Les entrepreneurs s'inquiétaient notamment des entreprises et des travailleurs autonomes qui appliquent des pesticides sans permis et sans respecter les normes de la Ville, entre autres en ce qui concerne les produits utilisés. Un citoyen qui choisira de faire appliquer des pesticides par un tiers devra donc recourir aux services d'un entrepreneur disposant d'un permis municipal. Les contrevenants s'exposent à une amende de 100 $. L'entrepreneur qui ne détiendra pas de permis sera quant à lui passible d'une contravention de 500 $.

La Ville pourra aussi procéder à des vérifications inopinées pour vérifier les produits utilisés.

Philippe Caissie, vice-président de l'Association des services en horticulture ornementale du Québec, rapporte que les produits naturels ou biologiques sont nécessairement plus dispendieux, donc que le client ressentira les effets de la nouvelle règlementation.

La facture pourrait grimper d'environ 10 %.

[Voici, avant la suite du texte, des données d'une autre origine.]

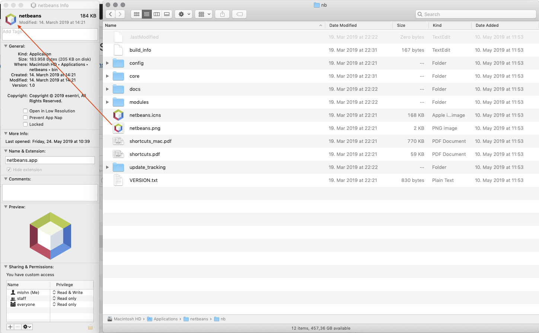Click the back navigation arrow
This screenshot has height=333, width=539.
pyautogui.click(x=110, y=14)
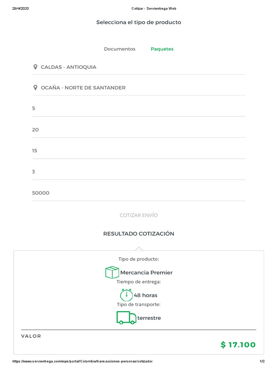Click the declared value field 50000
Image resolution: width=277 pixels, height=370 pixels.
point(139,193)
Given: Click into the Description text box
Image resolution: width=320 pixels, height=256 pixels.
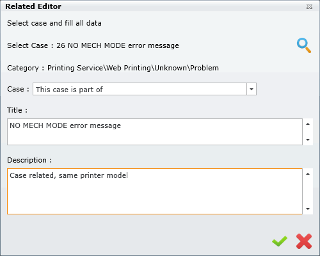Looking at the screenshot, I should pyautogui.click(x=155, y=191).
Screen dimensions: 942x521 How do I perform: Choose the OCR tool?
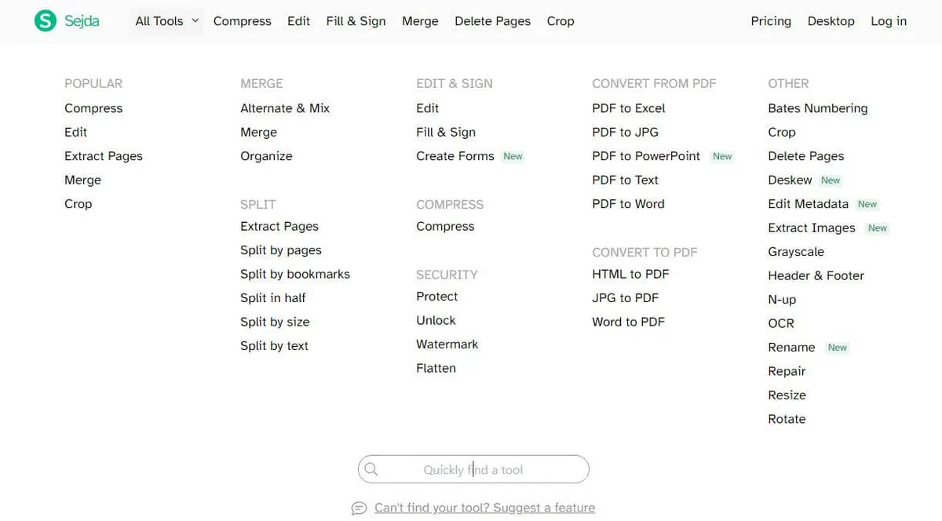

« Avec les travaux que nous avons faits en comité, avec la Ville, nous avons trouvé un compromis qui est acceptable pour nous. Nous continuons de penser que la règlementation provinciale était suffisante, surtout qu'elle est en révision en ce moment. Nous trouvons que ces nouvelles règles amènent des contraintes qui ne sont pas nécessairement utiles. »

Selon M. Caissie, les pesticides sont des médicaments pour du gazon en santé. Il salue le compromis intervenu avec la Ville. Environ 10 000 ménages sherbrookois font l'utilisation de pesticides.

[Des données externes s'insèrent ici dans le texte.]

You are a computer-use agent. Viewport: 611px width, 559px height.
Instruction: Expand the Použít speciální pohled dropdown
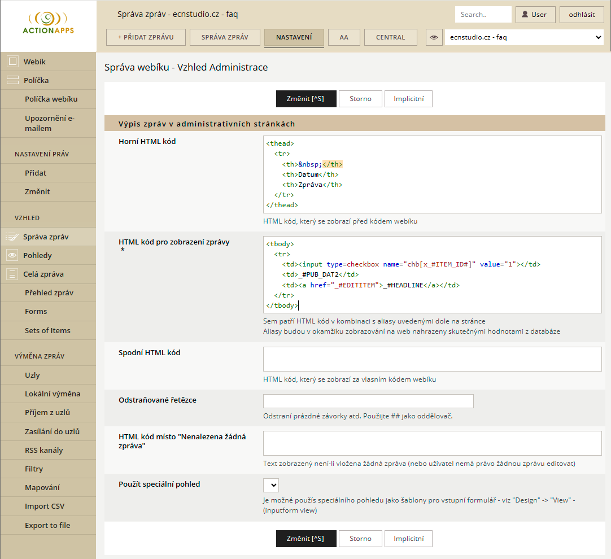pyautogui.click(x=271, y=485)
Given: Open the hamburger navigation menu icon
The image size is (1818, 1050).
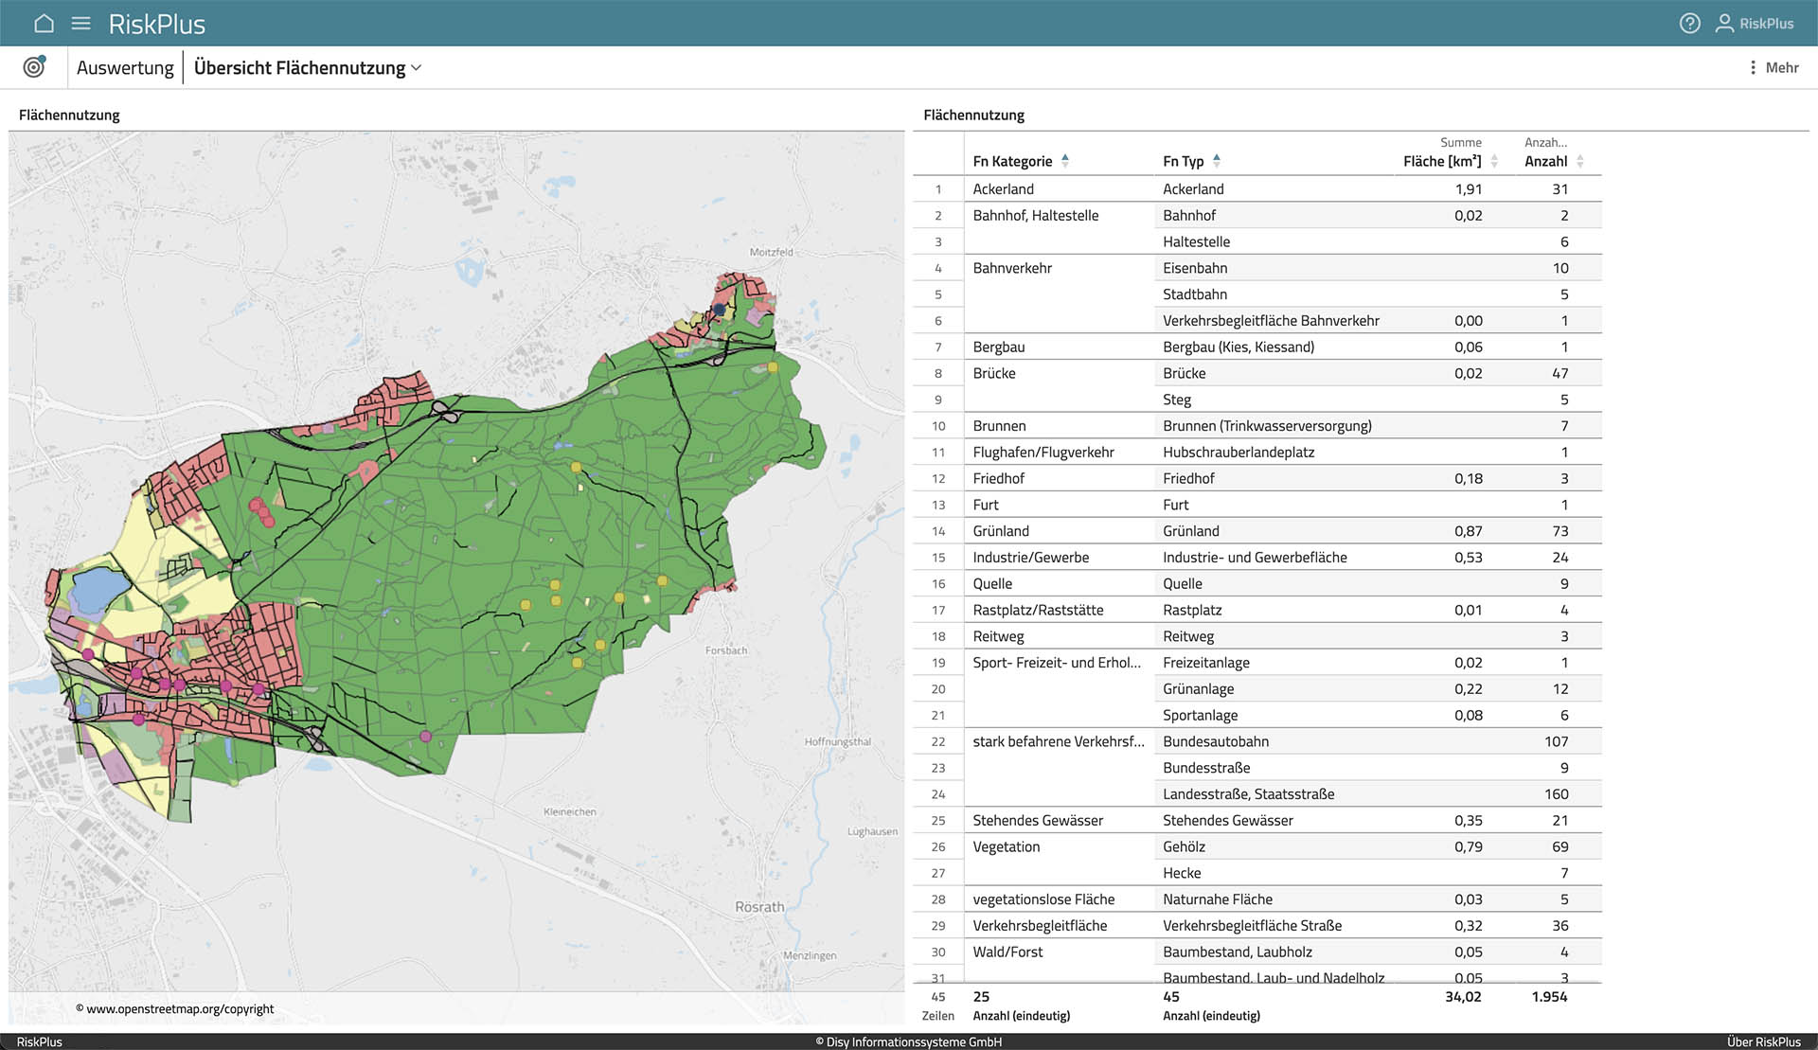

La présidente du comité de l'environnement Christine Ouellet mentionne que l'objectif était de limiter le champ d'action de ceux qui s'improvisent applicateurs. « Nous ne savons pas d'où ils viennent et où ils s'en vont. En travaillant avec ceux qui sont reconnus, nous limitons la concurrence déloyale. Nous n'avons pas des inspecteurs pour surveiller chaque applicateur et nous visons une espèce d'autorégulation du territoire. Le but, c'est d'encourager les bonnes pratiques alternatives. Nous avons décidé de ne pas attendre la mise en application du code des pesticides du gouvernement du Québec pour faire un pas plus loin. »

La conseillère Nicole Bergeron a enregistré sa dissidence sur le sujet.

Les citoyens recevront au cours des prochaines semaines le Guide d'entretien pour une pelouse en santé.

Des conférences gratuites seront aussi offertes le 25 mai, à 19 h, à la salle du Parvis, sur la rue du Conseil, et le 26 mai, à 19 h 30, à la salle 003 du centre communautaire Françoise-Dunn, dans l'arrondissement de Jacques-Cartier.

Des renseignements supplémentaires sont aussi diffusés au sherbrooke.ca/pelouse.